### Description of the task
Give the line with "Task: Maximize the" again, along with every line below it to the end of the records, word for word.

### Data shown
^^^^

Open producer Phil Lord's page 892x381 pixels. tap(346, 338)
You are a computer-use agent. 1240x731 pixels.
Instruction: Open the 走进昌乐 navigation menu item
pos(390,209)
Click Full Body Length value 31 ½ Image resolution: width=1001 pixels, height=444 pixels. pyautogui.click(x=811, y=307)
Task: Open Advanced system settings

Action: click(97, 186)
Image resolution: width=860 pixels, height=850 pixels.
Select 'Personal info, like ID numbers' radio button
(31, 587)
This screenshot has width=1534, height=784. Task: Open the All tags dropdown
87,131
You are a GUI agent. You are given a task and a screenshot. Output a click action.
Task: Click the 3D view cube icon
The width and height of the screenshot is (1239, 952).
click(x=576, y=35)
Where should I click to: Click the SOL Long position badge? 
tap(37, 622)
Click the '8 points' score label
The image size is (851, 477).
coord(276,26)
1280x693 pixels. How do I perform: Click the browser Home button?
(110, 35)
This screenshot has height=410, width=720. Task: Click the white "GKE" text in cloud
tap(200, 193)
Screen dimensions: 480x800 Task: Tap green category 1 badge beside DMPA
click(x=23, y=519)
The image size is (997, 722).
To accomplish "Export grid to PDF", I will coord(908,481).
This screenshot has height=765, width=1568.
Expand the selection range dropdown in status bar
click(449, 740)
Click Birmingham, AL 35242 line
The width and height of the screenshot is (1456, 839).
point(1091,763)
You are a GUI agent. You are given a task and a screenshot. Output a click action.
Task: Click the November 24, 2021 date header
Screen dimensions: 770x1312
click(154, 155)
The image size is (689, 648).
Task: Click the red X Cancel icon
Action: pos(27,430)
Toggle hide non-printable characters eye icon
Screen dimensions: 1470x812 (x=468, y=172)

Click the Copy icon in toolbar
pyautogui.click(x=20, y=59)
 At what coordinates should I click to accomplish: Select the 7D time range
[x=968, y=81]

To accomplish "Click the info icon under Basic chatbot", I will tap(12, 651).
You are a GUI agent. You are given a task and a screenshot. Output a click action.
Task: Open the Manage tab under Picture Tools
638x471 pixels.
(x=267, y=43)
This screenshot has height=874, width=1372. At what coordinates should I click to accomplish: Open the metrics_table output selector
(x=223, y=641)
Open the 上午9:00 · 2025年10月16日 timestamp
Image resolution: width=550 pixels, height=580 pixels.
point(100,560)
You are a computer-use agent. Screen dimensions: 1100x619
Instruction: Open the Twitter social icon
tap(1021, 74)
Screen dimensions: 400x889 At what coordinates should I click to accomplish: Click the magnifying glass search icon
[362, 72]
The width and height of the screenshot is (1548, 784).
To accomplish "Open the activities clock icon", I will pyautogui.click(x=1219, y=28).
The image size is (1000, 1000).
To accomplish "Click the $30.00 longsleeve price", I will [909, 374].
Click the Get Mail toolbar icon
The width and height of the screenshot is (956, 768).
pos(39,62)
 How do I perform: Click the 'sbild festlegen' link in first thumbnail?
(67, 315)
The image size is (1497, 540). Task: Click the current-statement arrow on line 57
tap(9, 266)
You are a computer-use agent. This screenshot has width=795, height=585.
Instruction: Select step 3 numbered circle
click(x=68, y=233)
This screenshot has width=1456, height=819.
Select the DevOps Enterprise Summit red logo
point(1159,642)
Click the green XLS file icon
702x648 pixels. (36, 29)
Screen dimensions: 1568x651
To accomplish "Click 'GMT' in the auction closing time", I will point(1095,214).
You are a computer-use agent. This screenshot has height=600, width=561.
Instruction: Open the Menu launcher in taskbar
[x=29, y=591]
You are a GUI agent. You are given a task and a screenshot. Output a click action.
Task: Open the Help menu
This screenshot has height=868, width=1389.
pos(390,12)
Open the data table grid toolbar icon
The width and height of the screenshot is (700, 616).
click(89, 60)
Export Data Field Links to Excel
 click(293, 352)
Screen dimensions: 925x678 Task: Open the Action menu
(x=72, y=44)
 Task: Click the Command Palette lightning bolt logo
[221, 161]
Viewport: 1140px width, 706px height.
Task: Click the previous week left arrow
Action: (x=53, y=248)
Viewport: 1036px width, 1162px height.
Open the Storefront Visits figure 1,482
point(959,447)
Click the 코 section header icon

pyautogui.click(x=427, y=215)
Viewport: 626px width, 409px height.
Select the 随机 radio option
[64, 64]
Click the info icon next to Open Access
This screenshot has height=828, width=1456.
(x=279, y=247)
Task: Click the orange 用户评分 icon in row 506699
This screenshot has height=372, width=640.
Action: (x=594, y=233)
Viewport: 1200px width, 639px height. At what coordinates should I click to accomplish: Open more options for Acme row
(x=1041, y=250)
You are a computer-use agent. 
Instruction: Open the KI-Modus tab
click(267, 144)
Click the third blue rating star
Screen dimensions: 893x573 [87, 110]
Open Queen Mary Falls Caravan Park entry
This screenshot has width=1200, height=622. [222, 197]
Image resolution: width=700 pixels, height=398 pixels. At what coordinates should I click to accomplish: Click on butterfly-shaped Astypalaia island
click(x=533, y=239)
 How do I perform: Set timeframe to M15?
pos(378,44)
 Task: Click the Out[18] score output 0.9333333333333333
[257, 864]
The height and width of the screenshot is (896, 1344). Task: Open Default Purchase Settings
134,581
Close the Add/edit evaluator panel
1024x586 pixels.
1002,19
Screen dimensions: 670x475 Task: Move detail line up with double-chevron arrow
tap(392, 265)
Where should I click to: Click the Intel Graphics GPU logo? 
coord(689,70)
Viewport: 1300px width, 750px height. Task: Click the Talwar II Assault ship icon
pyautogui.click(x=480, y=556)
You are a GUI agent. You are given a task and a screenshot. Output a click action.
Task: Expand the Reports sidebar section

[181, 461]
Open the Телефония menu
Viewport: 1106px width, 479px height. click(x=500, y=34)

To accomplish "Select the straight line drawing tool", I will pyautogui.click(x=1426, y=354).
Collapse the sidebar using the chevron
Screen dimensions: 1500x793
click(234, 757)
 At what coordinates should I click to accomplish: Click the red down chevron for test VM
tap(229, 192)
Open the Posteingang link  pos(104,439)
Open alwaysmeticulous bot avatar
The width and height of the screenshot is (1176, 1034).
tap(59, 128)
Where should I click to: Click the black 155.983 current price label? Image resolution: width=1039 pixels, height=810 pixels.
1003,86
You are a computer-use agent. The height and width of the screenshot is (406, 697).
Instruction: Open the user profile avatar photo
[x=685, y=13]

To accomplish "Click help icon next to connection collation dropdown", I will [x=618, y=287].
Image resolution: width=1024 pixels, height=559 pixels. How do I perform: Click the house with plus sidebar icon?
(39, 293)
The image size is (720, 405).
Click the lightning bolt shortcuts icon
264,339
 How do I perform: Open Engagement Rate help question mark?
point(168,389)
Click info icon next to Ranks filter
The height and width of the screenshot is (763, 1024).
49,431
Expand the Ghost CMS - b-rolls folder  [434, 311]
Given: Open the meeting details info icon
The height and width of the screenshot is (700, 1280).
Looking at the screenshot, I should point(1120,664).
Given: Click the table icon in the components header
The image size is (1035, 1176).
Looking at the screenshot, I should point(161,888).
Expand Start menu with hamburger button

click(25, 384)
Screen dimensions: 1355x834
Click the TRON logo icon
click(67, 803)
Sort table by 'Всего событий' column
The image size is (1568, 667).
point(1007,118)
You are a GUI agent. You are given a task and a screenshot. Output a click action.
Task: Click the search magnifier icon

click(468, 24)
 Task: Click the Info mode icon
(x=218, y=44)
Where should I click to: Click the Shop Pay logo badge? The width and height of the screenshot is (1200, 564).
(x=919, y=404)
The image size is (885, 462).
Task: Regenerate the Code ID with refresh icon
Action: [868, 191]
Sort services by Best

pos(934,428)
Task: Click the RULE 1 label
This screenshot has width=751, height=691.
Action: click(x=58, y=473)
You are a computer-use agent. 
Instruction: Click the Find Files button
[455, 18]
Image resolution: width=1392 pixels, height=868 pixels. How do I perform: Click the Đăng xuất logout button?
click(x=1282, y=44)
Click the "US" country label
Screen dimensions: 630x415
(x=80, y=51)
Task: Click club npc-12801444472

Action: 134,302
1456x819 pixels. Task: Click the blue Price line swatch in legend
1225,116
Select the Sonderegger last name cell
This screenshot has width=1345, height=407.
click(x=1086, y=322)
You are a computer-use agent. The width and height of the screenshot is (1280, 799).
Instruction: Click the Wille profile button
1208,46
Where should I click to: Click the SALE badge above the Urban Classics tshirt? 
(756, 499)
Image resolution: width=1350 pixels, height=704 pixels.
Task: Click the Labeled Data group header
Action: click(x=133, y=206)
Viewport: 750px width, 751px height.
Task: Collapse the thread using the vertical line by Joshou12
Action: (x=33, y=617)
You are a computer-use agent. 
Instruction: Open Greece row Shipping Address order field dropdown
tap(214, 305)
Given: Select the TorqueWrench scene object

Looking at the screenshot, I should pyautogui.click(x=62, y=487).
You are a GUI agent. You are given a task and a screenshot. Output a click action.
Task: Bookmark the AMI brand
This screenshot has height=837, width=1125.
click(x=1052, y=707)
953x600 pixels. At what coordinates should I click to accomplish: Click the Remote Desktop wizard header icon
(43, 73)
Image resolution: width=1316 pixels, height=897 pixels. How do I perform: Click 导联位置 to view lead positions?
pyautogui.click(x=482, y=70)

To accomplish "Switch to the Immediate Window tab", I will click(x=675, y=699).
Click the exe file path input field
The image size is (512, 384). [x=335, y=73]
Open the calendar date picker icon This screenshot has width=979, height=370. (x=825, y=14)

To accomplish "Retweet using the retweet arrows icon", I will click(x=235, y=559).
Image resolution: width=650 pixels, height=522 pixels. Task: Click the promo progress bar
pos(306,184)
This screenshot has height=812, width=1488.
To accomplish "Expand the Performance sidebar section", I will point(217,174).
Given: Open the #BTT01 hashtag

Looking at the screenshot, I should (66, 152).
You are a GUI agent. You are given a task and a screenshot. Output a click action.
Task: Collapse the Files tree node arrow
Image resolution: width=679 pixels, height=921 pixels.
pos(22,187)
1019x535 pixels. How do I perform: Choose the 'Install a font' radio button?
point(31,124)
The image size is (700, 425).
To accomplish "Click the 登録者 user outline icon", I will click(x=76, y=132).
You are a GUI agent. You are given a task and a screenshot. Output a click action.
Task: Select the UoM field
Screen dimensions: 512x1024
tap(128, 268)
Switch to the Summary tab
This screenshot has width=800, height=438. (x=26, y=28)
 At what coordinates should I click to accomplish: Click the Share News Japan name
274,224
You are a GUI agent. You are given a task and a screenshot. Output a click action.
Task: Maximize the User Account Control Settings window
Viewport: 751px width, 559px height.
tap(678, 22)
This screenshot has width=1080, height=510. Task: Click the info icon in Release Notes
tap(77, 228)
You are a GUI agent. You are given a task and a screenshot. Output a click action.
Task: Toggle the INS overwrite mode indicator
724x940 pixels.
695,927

^^^^

### Answer
Task: Maximize the User Account Control Settings window
Viewport: 751px width, 559px height.
tap(678, 22)
This screenshot has width=1080, height=510. Task: Click the info icon in Release Notes
tap(77, 228)
You are a GUI agent. You are given a task and a screenshot. Output a click action.
Task: Toggle the INS overwrite mode indicator
724x940 pixels.
695,927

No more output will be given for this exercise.